Was ist ein künstlicher Blasenschließmuskel?

Zur Behandlung von Inkontinenz (die Unfähigkeit, den Urinabgang zu kontrollieren) werden verschiedene Methoden angewendet, unter anderem die Implantation eines künstlichen Schließmuskels. Ein künstlicher Blasenschließmuskel ist notwendig, wenn der eigentliche Muskel nicht mehr funktioniert. Dies ist auch bei Operationen infolge von Krebserkrankungen notwendig.

Warum braucht man einen künstlichen Blasenschließmuskel?

Das Problem des unkontrollierten Wasserlassens tritt häufig bei Männern mittleren Alters und älteren Menschen auf. Diese Pathologie führt zu einer Verletzung der Prostata. Solche Störungen sind dadurch gekennzeichnet, dass die Schließmuskeln schlecht funktionieren.

Die Ursache für diese Anomalie kann eine Urogenitaloperation, ein Trauma oder eine chronische Krankheit sein. Patienten haben nach einem Schlaganfall häufig einen unkontrollierten Urinausstoß. Ein völliger Mangel an Harndrang kann auf schwerwiegende neurologische Erkrankungen hindeuten.

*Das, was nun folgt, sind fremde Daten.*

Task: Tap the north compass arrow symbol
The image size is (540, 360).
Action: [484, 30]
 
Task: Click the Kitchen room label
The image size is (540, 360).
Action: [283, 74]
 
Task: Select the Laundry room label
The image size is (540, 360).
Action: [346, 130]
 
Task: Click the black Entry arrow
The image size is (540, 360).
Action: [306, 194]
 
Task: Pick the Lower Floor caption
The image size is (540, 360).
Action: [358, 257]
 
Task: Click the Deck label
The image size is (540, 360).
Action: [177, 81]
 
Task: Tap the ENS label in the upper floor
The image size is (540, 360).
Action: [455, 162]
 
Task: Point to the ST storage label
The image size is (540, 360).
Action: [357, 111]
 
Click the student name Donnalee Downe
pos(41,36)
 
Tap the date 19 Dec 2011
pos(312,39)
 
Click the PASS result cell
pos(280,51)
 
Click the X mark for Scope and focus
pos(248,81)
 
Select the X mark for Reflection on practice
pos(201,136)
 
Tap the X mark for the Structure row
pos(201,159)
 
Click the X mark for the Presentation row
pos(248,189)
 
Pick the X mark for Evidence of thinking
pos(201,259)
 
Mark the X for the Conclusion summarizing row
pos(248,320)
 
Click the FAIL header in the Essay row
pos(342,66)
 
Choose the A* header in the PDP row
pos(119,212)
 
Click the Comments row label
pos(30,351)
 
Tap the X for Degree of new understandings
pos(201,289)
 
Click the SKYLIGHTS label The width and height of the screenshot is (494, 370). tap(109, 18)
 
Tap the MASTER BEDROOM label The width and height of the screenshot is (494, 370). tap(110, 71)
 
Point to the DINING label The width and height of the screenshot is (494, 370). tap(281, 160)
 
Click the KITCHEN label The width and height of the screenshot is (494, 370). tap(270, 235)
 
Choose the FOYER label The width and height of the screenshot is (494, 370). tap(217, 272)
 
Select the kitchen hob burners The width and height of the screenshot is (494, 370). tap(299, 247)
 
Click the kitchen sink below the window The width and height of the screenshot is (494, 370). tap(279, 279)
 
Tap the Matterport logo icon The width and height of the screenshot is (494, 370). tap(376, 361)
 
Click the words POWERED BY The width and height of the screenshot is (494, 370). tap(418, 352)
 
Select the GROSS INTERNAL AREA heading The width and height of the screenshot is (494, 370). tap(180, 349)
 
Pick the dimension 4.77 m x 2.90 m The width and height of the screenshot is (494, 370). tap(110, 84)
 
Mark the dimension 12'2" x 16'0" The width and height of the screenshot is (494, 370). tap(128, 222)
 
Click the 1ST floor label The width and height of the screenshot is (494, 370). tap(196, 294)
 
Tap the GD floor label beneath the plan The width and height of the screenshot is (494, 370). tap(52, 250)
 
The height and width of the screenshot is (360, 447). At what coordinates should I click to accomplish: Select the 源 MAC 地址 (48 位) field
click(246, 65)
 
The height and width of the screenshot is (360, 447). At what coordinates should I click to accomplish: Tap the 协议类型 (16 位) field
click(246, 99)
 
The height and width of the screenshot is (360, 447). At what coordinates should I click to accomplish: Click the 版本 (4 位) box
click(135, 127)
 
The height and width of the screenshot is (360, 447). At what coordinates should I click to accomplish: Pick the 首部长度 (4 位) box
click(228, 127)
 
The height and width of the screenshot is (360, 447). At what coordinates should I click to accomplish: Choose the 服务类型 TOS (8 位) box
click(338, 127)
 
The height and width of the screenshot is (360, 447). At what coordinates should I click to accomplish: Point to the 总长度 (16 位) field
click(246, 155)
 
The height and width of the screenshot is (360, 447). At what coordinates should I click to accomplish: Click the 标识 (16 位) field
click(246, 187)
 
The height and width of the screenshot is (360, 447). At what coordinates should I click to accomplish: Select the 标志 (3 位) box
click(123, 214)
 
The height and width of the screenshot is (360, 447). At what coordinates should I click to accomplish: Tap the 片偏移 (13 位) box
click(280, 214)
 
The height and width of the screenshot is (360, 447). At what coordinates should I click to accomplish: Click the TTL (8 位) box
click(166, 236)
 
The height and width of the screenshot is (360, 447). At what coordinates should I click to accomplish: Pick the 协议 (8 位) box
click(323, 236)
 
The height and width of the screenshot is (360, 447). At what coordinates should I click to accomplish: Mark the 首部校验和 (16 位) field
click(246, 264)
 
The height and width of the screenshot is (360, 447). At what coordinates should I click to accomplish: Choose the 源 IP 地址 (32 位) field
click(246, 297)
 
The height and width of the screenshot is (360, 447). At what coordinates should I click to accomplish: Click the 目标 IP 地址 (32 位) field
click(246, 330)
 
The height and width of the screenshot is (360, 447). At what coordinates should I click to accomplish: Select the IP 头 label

Wie wird die  Implantation durchgeführt?

Vor der Operation ist eine vollständige Untersuchung des Patienten erforderlich. Das Hauptziel der Untersuchung ist es, die Funktion der Blasenmuskulatur zu bestimmen. Wenn eine Infektion festgestellt wird, wird die Operation verzögert, bis sie vollständig beseitigt ist.

Während der Operation führt der Arzt die folgenden Aktionen durch: Er wickelt den Schließmuskel in unmittelbarer Nähe des Blasenhalses um die Harnröhre. Das Reservoir befindet sich hinter dem geraden Bauchmuskel und die Pumpe am Hodensack. Dieses Implantat komprimiert die Harnröhre, bis der Patient den Drang zu spüren beginnt. Zum Urinieren drückt er die Pumpe und der Schließmuskel entspannt sich. Nach dem Entleeren komprimiert der Schließmuskel selbständig die Harnröhre. Nach der Implantation des Schließmuskels führen Ärzten Tests durch, bei korrekter Funktion wird die Wunde vernäht. Am ersten Tag nach der Operation bleibt ein Katheter. Eine solche Operation führt in 90 Prozent der Fälle zu einem positiven Ergebnis.

Künstlicher Blasenschließmuskel: Nachsorge und Komplikationen

Nach drei Monaten ist eine Untersuchung obligatorisch, um eine Infektion auszuschließen und mögliche Komplikationen festzustellen. Unter den postoperativen Komplikationen kann man die Infektion im Organ herausgreifen, bei der man das Implantat wieder entfernen muss.